Intervention de Robert Rochefort

Réunion du 9 septembre 2014 à 15h00
Commission des affaires européennes

Robert Rochefort, député européen :

Je voudrais éclairer le débat par un regard depuis Bruxelles et Strasbourg.

La question du TTIP a pris une importance croissante au fil de la dernière campagne européenne pour devenir l'un des enjeux centraux de l'élection. Pratiquement tous les partis français ont fini par adopter une position de refus du traité, au moins en l'état actuel des négociations ; ce thème fut également important dans plusieurs autres pays européens. S'il n'est pas largement débattu et expliqué, cet accord sera rejeté par les peuples. L'opposition se cristallise notamment sur les questions de sécurité alimentaire, de culture et plus généralement de projet de société. Dans ce contexte, les négociations sur le TTIP représentent un véritable combat – qui peut d'ailleurs se révéler plus long que ne le souhaitent les hautes autorités de l'État.

L'enjeu de cet accord m'apparaît beaucoup plus général qu'une relance économique ou des emplois que les PME pourraient gagner à court terme. Sans minimiser ces bénéfices, le traité – s'il est signé – définira le cadre et les normes du commerce mondial pour les cinquante ans à venir. Sa portée dépasse donc les États-Unis et l'Europe puisqu'il déterminera également notre rapport avec la Chine, l'Inde et d'autres pays.
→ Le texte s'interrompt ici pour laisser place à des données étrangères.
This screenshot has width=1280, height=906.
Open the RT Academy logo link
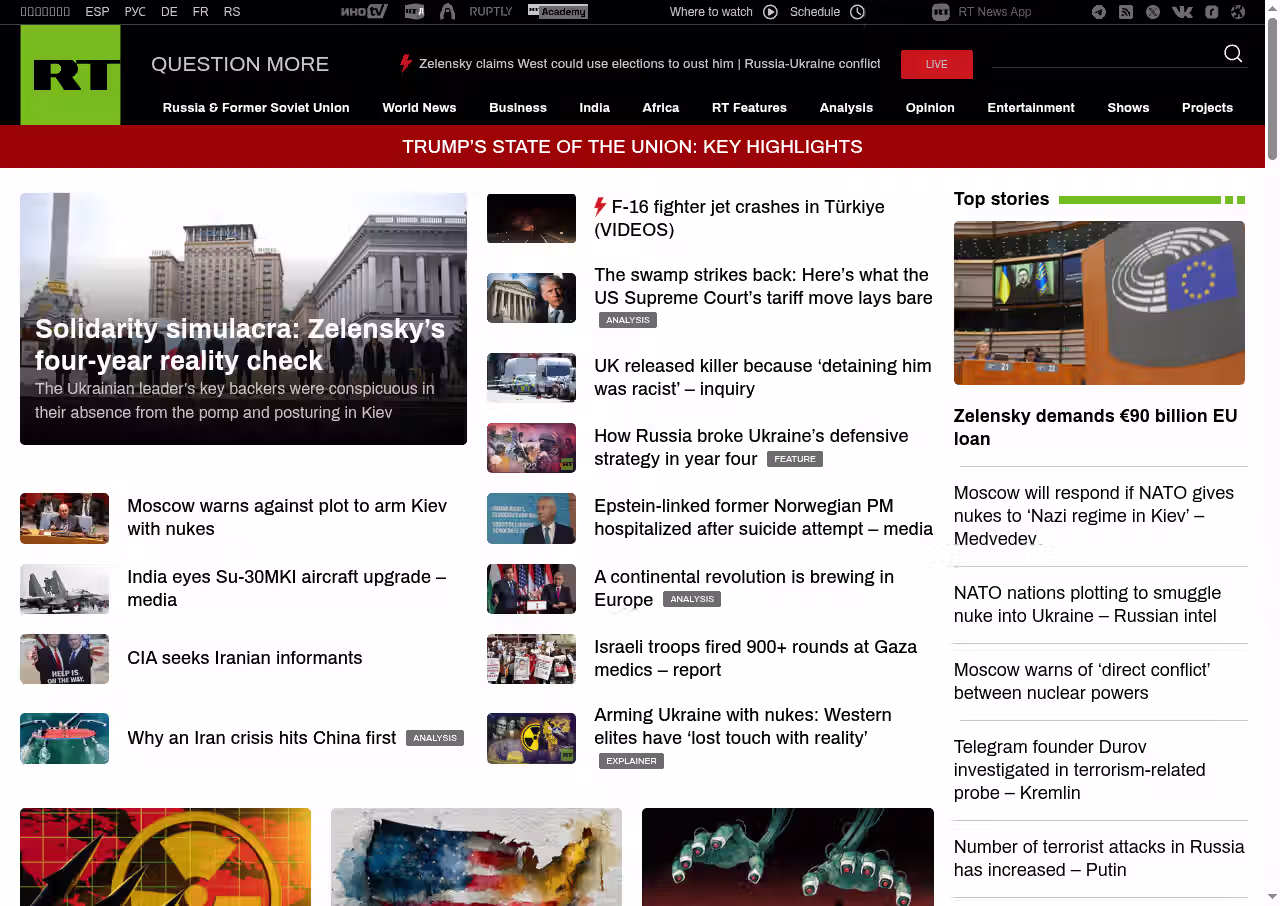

La question des normes me semble à ce titre capitale. La négociation serait plus facile si tous les Européens défendaient les mêmes positions. Or nos désaccords sont multiples. Ainsi, les Français et les Italiens essaieront, en débattant la question de l'étiquetage, de réintroduire celle de la traçabilité et de l'origine des produits. Mais si nous luttons en ce sens, plusieurs pays d'Europe du Nord ne veulent pas en entendre parler ; le combat doit donc également être mené à l'intérieur de l'Union européenne. Loin de se réduire au seul aspect technique, la question des normes est ainsi profondément politique.

Gardons-nous de nous focaliser excessivement sur des points particuliers, qui sont autant d'arbres cachant la forêt. Ainsi, lors du débat sur le mandat de négociation, nous Français nous sommes totalement concentrés sur la question de l'exception culturelle ; avoir gagné sur ce point constitue une belle victoire, mais cette obsession nous a fait oublier tout le reste.

Si la marche des négociations semble aujourd'hui s'effectuer sans pilote politique, c'est que nous ne disposons pas encore d'une Commission. Or si Karel de Gucht a pu donner l'impression d'avoir voulu tout diriger lui-même, la façon dont Jean-Claude Juncker aborde les discussions me rend relativement optimiste. L'Union européenne joue gros dans ces négociations ; il faut donc espérer que la nouvelle Commission arrivera à bien hiérarchiser les priorités.

Ce n'est pas la transparence qui représente le principal problème des négociations, mais plutôt la difficulté à y associer les différents partenaires, en particulier politiques – tels que les parlements nationaux et le Parlement européen –, et à les faire travailler ensemble. Il nous faut inventer de nouvelles méthodes pour assurer cette coopération.

Enfin, si nous sommes plutôt favorables à l'élimination des barrières douanières, nous espérons que cette perte de l'une des rares recettes propres de l'Union européenne sera compensée d'une autre façon. En effet, vu la faiblesse du budget européen, notre position sur ce point peut apparaître suicidaire.